Reproduce the listing below in full, switching each instance of "coordinate pair" to "pair of values" and leaving every other part unchanged.
^^^^^^^^
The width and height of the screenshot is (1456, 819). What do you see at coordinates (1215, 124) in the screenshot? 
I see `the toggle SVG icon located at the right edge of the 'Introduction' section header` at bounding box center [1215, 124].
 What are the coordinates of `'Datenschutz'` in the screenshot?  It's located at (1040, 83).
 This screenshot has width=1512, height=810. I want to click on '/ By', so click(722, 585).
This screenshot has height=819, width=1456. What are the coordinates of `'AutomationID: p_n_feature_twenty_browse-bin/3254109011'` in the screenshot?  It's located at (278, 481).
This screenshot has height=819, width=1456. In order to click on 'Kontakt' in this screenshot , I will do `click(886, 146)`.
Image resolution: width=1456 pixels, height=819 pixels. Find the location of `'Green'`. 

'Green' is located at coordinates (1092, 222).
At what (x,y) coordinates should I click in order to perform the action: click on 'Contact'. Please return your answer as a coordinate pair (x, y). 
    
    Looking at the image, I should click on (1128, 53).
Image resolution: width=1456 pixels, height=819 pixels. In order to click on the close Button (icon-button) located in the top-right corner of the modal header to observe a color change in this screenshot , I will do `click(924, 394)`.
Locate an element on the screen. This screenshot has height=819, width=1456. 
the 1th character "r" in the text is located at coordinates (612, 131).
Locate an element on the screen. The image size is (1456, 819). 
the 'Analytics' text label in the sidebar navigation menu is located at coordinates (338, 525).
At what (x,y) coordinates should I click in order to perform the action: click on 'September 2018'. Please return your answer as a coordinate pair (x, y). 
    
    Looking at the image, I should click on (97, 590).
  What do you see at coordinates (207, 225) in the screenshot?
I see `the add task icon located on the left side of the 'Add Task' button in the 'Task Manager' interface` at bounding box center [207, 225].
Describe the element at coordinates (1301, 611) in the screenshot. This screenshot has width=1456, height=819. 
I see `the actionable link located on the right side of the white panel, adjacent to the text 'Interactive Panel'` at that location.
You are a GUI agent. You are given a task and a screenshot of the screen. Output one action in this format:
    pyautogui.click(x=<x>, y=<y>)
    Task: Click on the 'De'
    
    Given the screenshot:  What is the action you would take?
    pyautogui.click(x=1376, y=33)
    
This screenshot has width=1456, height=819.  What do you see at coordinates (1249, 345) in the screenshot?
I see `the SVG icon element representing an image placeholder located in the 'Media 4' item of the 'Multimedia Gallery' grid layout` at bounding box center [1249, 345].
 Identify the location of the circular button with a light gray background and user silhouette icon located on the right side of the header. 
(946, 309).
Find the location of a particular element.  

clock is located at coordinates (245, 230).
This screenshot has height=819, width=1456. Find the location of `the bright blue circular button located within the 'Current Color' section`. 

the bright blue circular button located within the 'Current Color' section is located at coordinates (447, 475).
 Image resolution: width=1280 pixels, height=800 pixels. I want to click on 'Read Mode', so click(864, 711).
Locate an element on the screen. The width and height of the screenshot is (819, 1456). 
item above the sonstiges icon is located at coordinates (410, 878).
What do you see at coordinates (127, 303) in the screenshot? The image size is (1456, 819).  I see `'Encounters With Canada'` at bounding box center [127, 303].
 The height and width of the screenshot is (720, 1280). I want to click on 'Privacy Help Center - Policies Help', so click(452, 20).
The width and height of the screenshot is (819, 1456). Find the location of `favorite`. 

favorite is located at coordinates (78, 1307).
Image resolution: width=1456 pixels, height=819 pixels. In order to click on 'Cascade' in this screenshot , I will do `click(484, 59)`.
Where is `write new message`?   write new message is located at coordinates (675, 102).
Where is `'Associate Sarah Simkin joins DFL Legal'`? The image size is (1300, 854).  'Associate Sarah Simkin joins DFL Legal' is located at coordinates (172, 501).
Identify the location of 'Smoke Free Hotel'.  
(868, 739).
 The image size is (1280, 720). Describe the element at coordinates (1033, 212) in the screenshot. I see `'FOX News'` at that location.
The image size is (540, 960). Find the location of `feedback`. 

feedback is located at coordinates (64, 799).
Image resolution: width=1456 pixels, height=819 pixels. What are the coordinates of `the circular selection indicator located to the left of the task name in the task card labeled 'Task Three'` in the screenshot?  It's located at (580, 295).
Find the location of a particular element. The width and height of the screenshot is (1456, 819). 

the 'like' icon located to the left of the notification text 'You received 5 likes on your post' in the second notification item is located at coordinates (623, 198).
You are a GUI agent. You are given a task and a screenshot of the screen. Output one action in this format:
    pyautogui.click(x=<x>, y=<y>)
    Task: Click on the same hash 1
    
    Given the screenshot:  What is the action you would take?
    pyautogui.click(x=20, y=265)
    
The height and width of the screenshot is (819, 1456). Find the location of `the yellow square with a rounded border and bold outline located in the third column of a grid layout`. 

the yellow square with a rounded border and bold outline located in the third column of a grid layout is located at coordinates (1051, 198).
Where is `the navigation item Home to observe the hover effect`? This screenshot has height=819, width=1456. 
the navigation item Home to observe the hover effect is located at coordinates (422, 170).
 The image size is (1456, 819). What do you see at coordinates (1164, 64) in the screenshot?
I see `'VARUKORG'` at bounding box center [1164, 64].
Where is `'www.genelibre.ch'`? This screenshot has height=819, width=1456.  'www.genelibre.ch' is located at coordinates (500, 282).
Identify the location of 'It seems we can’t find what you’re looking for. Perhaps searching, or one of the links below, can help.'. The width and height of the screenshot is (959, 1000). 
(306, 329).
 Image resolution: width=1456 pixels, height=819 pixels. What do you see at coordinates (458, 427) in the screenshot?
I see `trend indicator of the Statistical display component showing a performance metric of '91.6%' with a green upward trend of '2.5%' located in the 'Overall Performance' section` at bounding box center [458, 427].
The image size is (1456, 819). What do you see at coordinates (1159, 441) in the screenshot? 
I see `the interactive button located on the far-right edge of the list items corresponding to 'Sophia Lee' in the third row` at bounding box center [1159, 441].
^^^^^^^^
▶ **EXERCISE SOLUTION**
The width and height of the screenshot is (1456, 819). What do you see at coordinates (1215, 124) in the screenshot? 
I see `the toggle SVG icon located at the right edge of the 'Introduction' section header` at bounding box center [1215, 124].
 What are the coordinates of `'Datenschutz'` in the screenshot?  It's located at (1040, 83).
 This screenshot has width=1512, height=810. I want to click on '/ By', so click(722, 585).
This screenshot has height=819, width=1456. What are the coordinates of `'AutomationID: p_n_feature_twenty_browse-bin/3254109011'` in the screenshot?  It's located at (278, 481).
This screenshot has height=819, width=1456. In order to click on 'Kontakt' in this screenshot , I will do `click(886, 146)`.
Image resolution: width=1456 pixels, height=819 pixels. Find the location of `'Green'`. 

'Green' is located at coordinates (1092, 222).
At what (x,y) coordinates should I click in order to perform the action: click on 'Contact'. Please return your answer as a pair of values (x, y). 
    
    Looking at the image, I should click on (1128, 53).
Image resolution: width=1456 pixels, height=819 pixels. In order to click on the close Button (icon-button) located in the top-right corner of the modal header to observe a color change in this screenshot , I will do `click(924, 394)`.
Locate an element on the screen. This screenshot has height=819, width=1456. 
the 1th character "r" in the text is located at coordinates (612, 131).
Locate an element on the screen. The image size is (1456, 819). 
the 'Analytics' text label in the sidebar navigation menu is located at coordinates (338, 525).
At what (x,y) coordinates should I click in order to perform the action: click on 'September 2018'. Please return your answer as a pair of values (x, y). 
    
    Looking at the image, I should click on (97, 590).
  What do you see at coordinates (207, 225) in the screenshot?
I see `the add task icon located on the left side of the 'Add Task' button in the 'Task Manager' interface` at bounding box center [207, 225].
Describe the element at coordinates (1301, 611) in the screenshot. This screenshot has width=1456, height=819. 
I see `the actionable link located on the right side of the white panel, adjacent to the text 'Interactive Panel'` at that location.
You are a GUI agent. You are given a task and a screenshot of the screen. Output one action in this format:
    pyautogui.click(x=<x>, y=<y>)
    Task: Click on the 'De'
    
    Given the screenshot:  What is the action you would take?
    pyautogui.click(x=1376, y=33)
    
This screenshot has width=1456, height=819.  What do you see at coordinates (1249, 345) in the screenshot?
I see `the SVG icon element representing an image placeholder located in the 'Media 4' item of the 'Multimedia Gallery' grid layout` at bounding box center [1249, 345].
 Identify the location of the circular button with a light gray background and user silhouette icon located on the right side of the header. 
(946, 309).
Find the location of a particular element.  

clock is located at coordinates (245, 230).
This screenshot has height=819, width=1456. Find the location of `the bright blue circular button located within the 'Current Color' section`. 

the bright blue circular button located within the 'Current Color' section is located at coordinates (447, 475).
 Image resolution: width=1280 pixels, height=800 pixels. I want to click on 'Read Mode', so click(864, 711).
Locate an element on the screen. The width and height of the screenshot is (819, 1456). 
item above the sonstiges icon is located at coordinates (410, 878).
What do you see at coordinates (127, 303) in the screenshot? The image size is (1456, 819).  I see `'Encounters With Canada'` at bounding box center [127, 303].
 The height and width of the screenshot is (720, 1280). I want to click on 'Privacy Help Center - Policies Help', so click(452, 20).
The width and height of the screenshot is (819, 1456). Find the location of `favorite`. 

favorite is located at coordinates (78, 1307).
Image resolution: width=1456 pixels, height=819 pixels. In order to click on 'Cascade' in this screenshot , I will do `click(484, 59)`.
Where is `write new message`?   write new message is located at coordinates (675, 102).
Where is `'Associate Sarah Simkin joins DFL Legal'`? The image size is (1300, 854).  'Associate Sarah Simkin joins DFL Legal' is located at coordinates (172, 501).
Identify the location of 'Smoke Free Hotel'.  
(868, 739).
 The image size is (1280, 720). Describe the element at coordinates (1033, 212) in the screenshot. I see `'FOX News'` at that location.
The image size is (540, 960). Find the location of `feedback`. 

feedback is located at coordinates (64, 799).
Image resolution: width=1456 pixels, height=819 pixels. What are the coordinates of `the circular selection indicator located to the left of the task name in the task card labeled 'Task Three'` in the screenshot?  It's located at (580, 295).
Find the location of a particular element. The width and height of the screenshot is (1456, 819). 

the 'like' icon located to the left of the notification text 'You received 5 likes on your post' in the second notification item is located at coordinates (623, 198).
You are a GUI agent. You are given a task and a screenshot of the screen. Output one action in this format:
    pyautogui.click(x=<x>, y=<y>)
    Task: Click on the same hash 1
    
    Given the screenshot:  What is the action you would take?
    pyautogui.click(x=20, y=265)
    
The height and width of the screenshot is (819, 1456). Find the location of `the yellow square with a rounded border and bold outline located in the third column of a grid layout`. 

the yellow square with a rounded border and bold outline located in the third column of a grid layout is located at coordinates (1051, 198).
Where is `the navigation item Home to observe the hover effect`? This screenshot has height=819, width=1456. 
the navigation item Home to observe the hover effect is located at coordinates (422, 170).
 The image size is (1456, 819). What do you see at coordinates (1164, 64) in the screenshot?
I see `'VARUKORG'` at bounding box center [1164, 64].
Where is `'www.genelibre.ch'`? This screenshot has height=819, width=1456.  'www.genelibre.ch' is located at coordinates (500, 282).
Identify the location of 'It seems we can’t find what you’re looking for. Perhaps searching, or one of the links below, can help.'. The width and height of the screenshot is (959, 1000). 
(306, 329).
 Image resolution: width=1456 pixels, height=819 pixels. What do you see at coordinates (458, 427) in the screenshot?
I see `trend indicator of the Statistical display component showing a performance metric of '91.6%' with a green upward trend of '2.5%' located in the 'Overall Performance' section` at bounding box center [458, 427].
The image size is (1456, 819). What do you see at coordinates (1159, 441) in the screenshot? 
I see `the interactive button located on the far-right edge of the list items corresponding to 'Sophia Lee' in the third row` at bounding box center [1159, 441].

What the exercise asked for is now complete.